Beyond Bouma's window: How to explain global aspects of crowding?
Fig 5
a. Illustration of the epitome model. An image (left) is compressed into an epitome (center), a summary of local features. The image on the right is reconstructed from the epitome. b. As an example for the classic texture evaluation, we show the stimulus and reconstructed image for the 1- and 7-square conditions. Human vernier offset thresholds are better for the 1-square than the 7-square condition. The model does not produce uncrowding because vernier offset direction in the output is not easier to make out in the 7-square than in the 1-square case (according to the authors’ judgment). c. Example for our performance measure.
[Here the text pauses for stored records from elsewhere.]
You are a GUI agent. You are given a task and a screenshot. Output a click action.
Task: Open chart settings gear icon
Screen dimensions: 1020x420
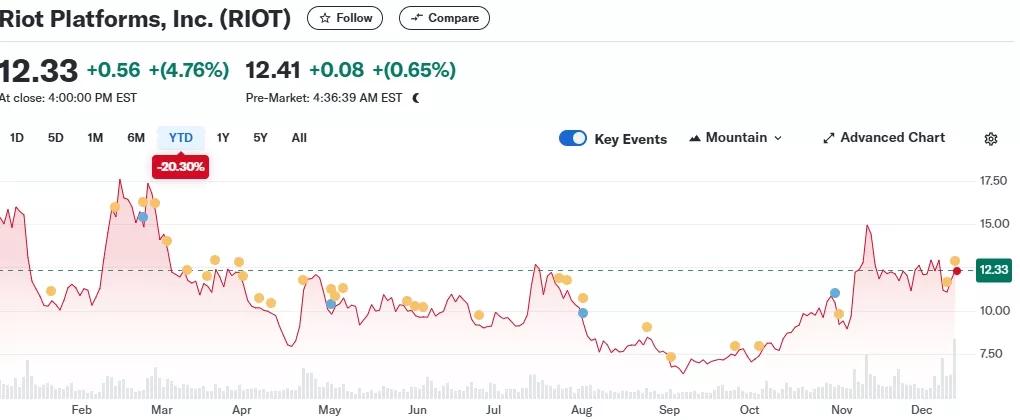tap(991, 139)
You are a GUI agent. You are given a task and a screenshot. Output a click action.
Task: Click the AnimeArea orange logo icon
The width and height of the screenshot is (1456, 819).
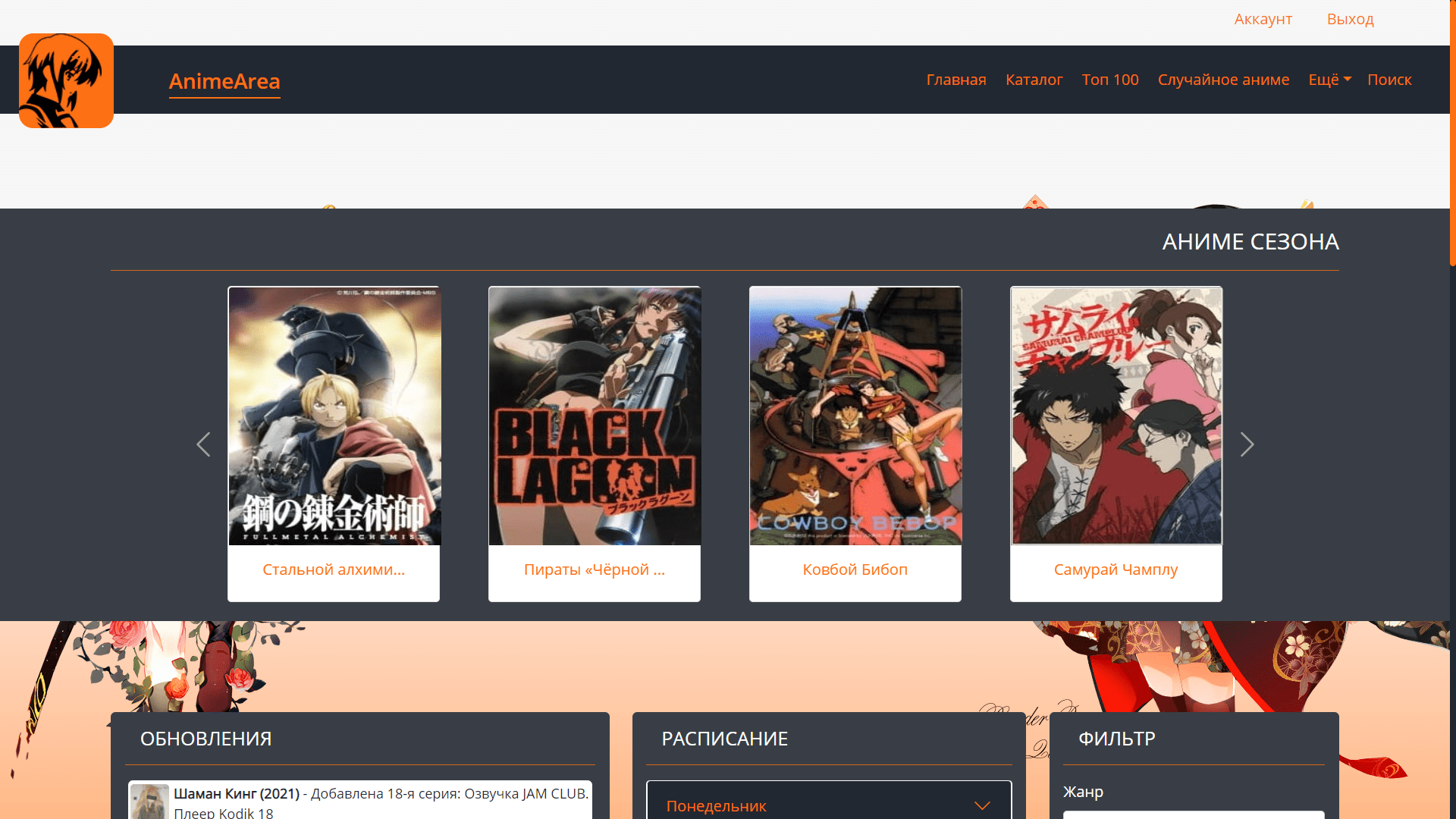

Human and model thresholds (see main text for how model threshold was computed) for vernier alone, single square and 7 squares conditions. The 7-square threshold is higher than the 1- square threshold, in contrast with human performance. Note: the model outputs a number quantifying how different the left and right vernier offset versions of the input are (so the higher this difference, the better the performance). To make comparison with the human threshold easier, we applied the following monotonic transformation to the output: “threshold-like output” = 1/“raw output”. Then, we scaled the result to be in the same range as the human results. This monotonic re-scaling cannot change the conclusions because monotonic outputs are mapped on monotonic performance and the same is true for U-shaped functions (see methods).